R users know it can be finicky in its requirements and opaque in its error messages. The beginning R user often then happily discovers that a mailing list for dealing with R problems with a large and active user base, R-help, has existed since 1997. Then, the beginning R user wades into the waters, asks a question, and is promptly torn to shreds for inadequate knowledge of statistics and/or the software, for wanting to do something silly, or for the gravest sin of violating the posting guidelines. The R user slinks away, tail between legs, and attempts to find another source of help. Or so the conventional wisdom goes. Late last year, someone on Twitter (I don’t remember who, let me know if it was you) asked if R-help was getting meaner. I decided to collect some evidence and find out.

Our findings are surprising, but I think I have some simple sociological explanations.

I began by using Scrapy to download all the e-mails sent to R-help between April 1997 (the earliest available archive) and December 2012. I did not collect all of the data for December 2012. The idea for this project and the scraping took place a long time before the analysis. This produced a total of 318,733 emails. As you can imagine, participation on the list seems to have mirrored the increased adoption of R itself, ranging from 102 posts in April of 1997, to 2144 posts in April 2007, to 2995 posts in November 2012.

Number of posts per month between 1997 and 2012
Number of posts per month between 1997 and 2012.

Sentiment analysis is well-known in natural language processing circles as being difficult to do well because of the complexity of language. Things like sarcasm (“Oh, your code is just great! I’m sure you spent hours on it!”), polysemy, and domain- and context-specific vocabularies all make fully automated sentiment analysis a thorny endeavor. However, 300,000+ emails is prohibitive for fully supervised tagging, so, I took a page from Gary King and used the ReadMe package. Fellow Bad Hessian Alex Hanna has also used this package in his own research on social media in Egypt. ReadMe allows users to code a small portion of documents from a larger corpus into a set of mutually exclusive and exhaustive categories. The approach differs somewhat from sentiment analysis procedures developed in computer science and information retrieval which are based on the classification of individual documents.
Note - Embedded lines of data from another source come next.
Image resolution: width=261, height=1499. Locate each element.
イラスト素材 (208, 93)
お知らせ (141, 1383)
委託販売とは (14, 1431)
King points out in an accompanying paper [PDF] that social scientists are more often interested in proportions and summary statistics (such as average sentiment) and that optimizing for individual document classification can lead to bias in estimating these statistics. I believe that ReadMe is also the basis for the technology that Crimson Hexagon uses.
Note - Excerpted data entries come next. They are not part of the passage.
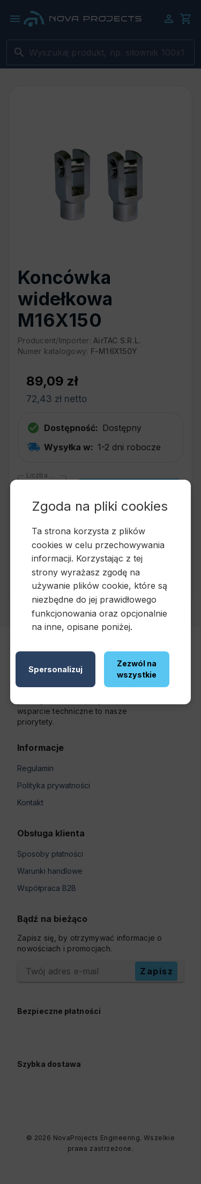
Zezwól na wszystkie (137, 669)
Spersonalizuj (55, 669)
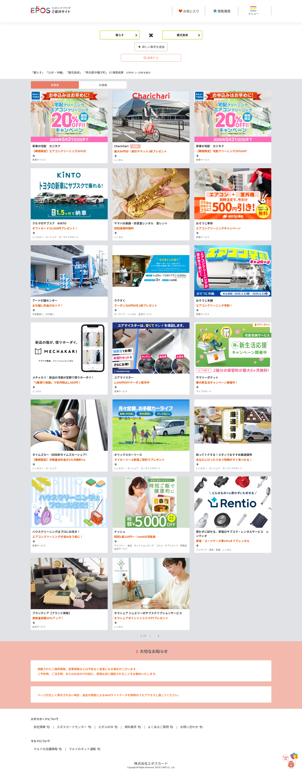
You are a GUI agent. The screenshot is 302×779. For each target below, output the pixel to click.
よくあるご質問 (161, 727)
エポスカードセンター (74, 727)
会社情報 (41, 727)
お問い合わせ (191, 727)
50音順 (103, 85)
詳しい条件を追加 (151, 47)
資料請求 (133, 727)
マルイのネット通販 (85, 749)
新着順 (55, 85)
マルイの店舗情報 (47, 749)
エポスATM (108, 727)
Next, my extremely helpful research assistant (and wife) Erin Gengo helped me code a training set of 1000 messages mostly randomly sampled from the corpus of emails. I say “mostly randomly sampled” because I also made sure to include a subset of emails from a notoriously prickly R-help contributer to ensure we had some representative mean emails. We decided to code responses to questions rather than questions themselves as it wasn’t immediately clear what a “mean question” would look like. We each read 500 messages and coded them in the following categories:

  • -2 Negative and unhelpful
  • -1 Negative but helpful
  • 0 No obviously valence or request for additional information
  • 1 Positive or helpful
  • 2 Not a response

An example of a response coded -2 would be responses that do not answer the question, along with simply telling the user to RTFM, that they have violated the posting guidelines, or offer “?lm” as the only text when the question is about lm().
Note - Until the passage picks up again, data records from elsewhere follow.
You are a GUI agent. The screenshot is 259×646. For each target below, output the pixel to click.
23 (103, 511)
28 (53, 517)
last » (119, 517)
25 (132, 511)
An example of a response coded -1 would be a response along the lines of “I’m not sure why you’d even want to do that, but here’s how you would” or “You’ve violated the posting guidelines, but I’ll help you this once.”

Responses coded 0 have no obvious positive or negative aspects or are follow-ups to questions asking for clarification or additional information. That is, they are not helpful in the sense of answering a question but are also not negative in sentiment.

Responses coded as a 1 are those responses that answer a question positively (or at least non-negatively). You can quibble with the fact that I have two categories for negative responses and only one category for positive responses, but the goal of the analysis was to determine if R-help was getting meaner over time, not to determine the overall levels of different sentiments.

Finally, responses coded as 2 are not responses to questions. This category is needed to make the set mutually exclusive and exhaustive. The vast majority of messages that we coded in this category were questions, although there were a few spam emails as well as job announcements.

Results

Proportions of emails in each category in the test set were estimated on a monthly basis. Much to my surprise, R-help appears to be getting less mean over time! The proportion of “negative and unhelpful” messages has fallen steadily over time, from a high of 0.20 in October of 1997 to a low of 0.015 in January of 2011. The sharpest decline in meanness seems to have occurred between roughly 2003 and 2008.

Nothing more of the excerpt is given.